Minimum volume is 5 ul per sample – it is generally recommended to run in triplicates -> 15 ul.

Small Angle X-ray Scattering

Anton Paar SAXSess

Well behaving material is paramount to maximise success: general recommendation that protein homogeneity and mono dispersity should be demonstrated prior to any SAXS measurement.
Minimal volume: 20 ul.
1-10 mg/ml concentration series is recommended for complete analysis.
Blank and sample buffers must be ‘buffer matched’.

Surface Plasmon Resonance

GE Healthcare Biacore T200

Three traditional SPR running buffers are available:- 10 mM HEPES pH 7.4, 150 mM NaCl, 3.4 mM EDTA, 0.005 % Tween-20 (HBS); 50 mM Tris-HCl pH 7.4, 150 mM NaCl, 0.005 % Tween-20 (TBS); and (10.1 mM Na₂PO₄, 1.8 mM KH₂PO₄ pH 7.4, 137 mM NaCl, 2.7 mM KCl, 0.005 % Tween-20 (PBS). There is also access to coupling reagents and buffers if sensor chip design and development is required.

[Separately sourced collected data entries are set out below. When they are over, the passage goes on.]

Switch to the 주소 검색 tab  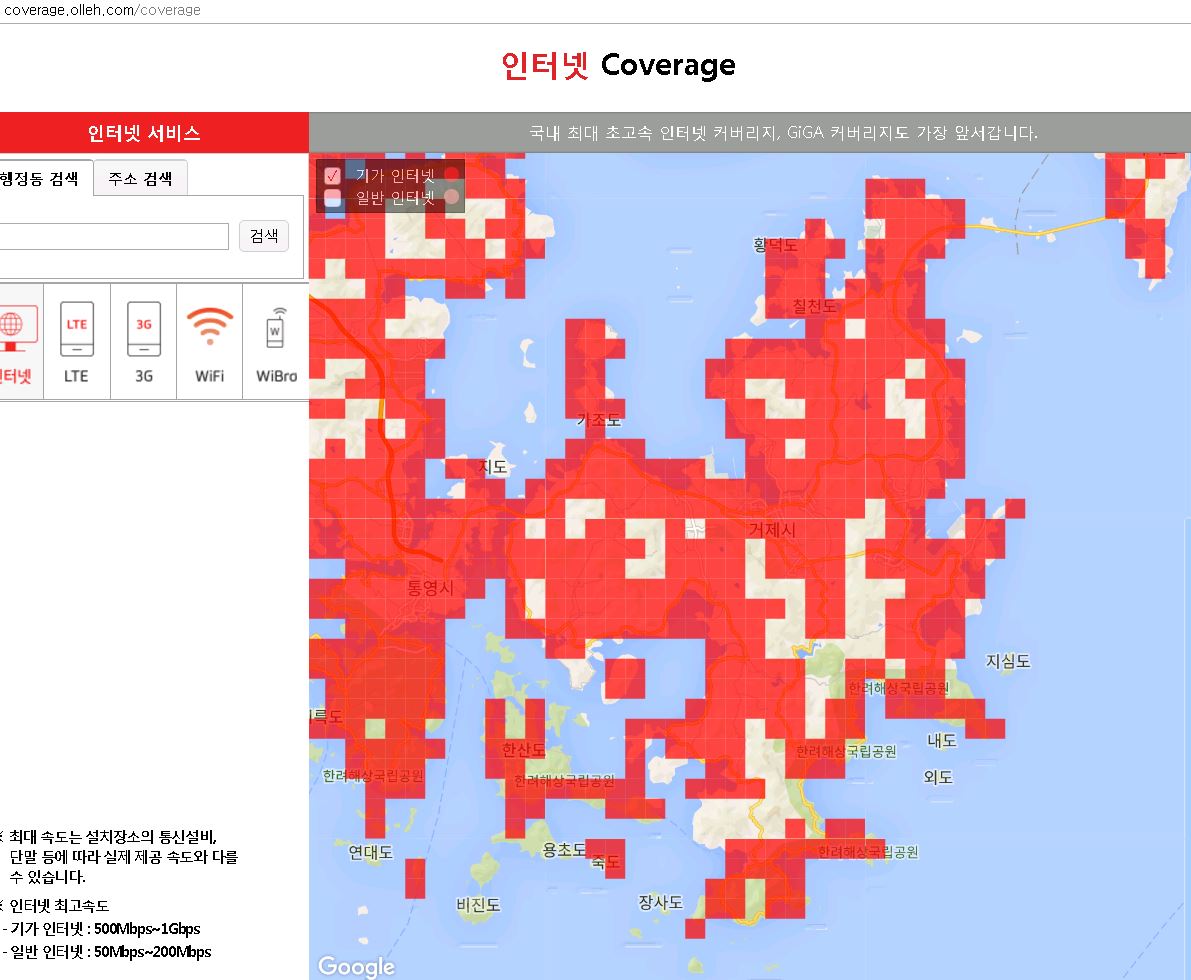140,179
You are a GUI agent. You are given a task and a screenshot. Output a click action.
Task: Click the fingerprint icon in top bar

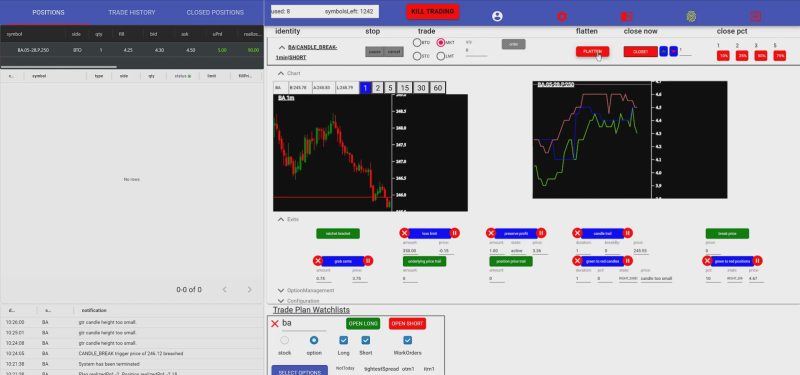[x=691, y=16]
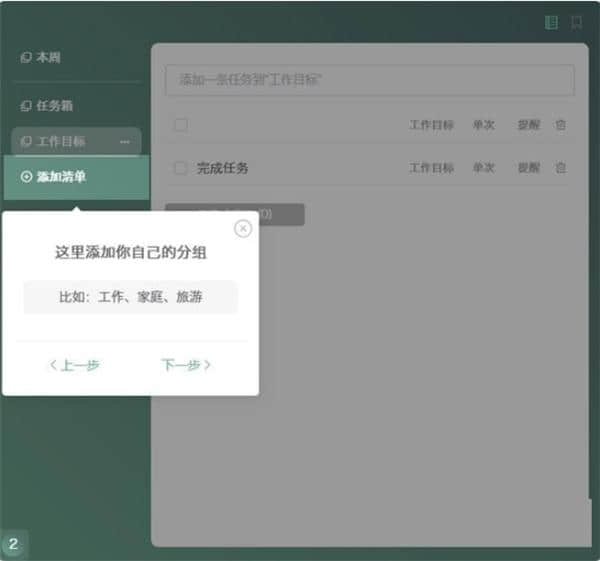The width and height of the screenshot is (600, 561).
Task: Toggle the select-all checkbox in the header row
Action: [181, 125]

Pure samples are required. This is absolutely critical for the amine-coupling method and for all analytes to be tested. (Possibly not as critical for ‘ligand’ NTA capture.
For ‘Ligand’ immobilization ~10-50 ug (~200 ul) of a protein is generally required.
~300 ul of the analyte is needed at 10x expected K_d.
For best results a 100-fold range of ‘analyte’ concentrations should be attempted 0.1–10 x K_d.
Concentration of the analyte needs to be determined as accurately as possible.
Analytes need to be larger than 150 Da.
Running buffer and analyte buffers should be matched – particularly crucial for small molecule and when DMSO is present.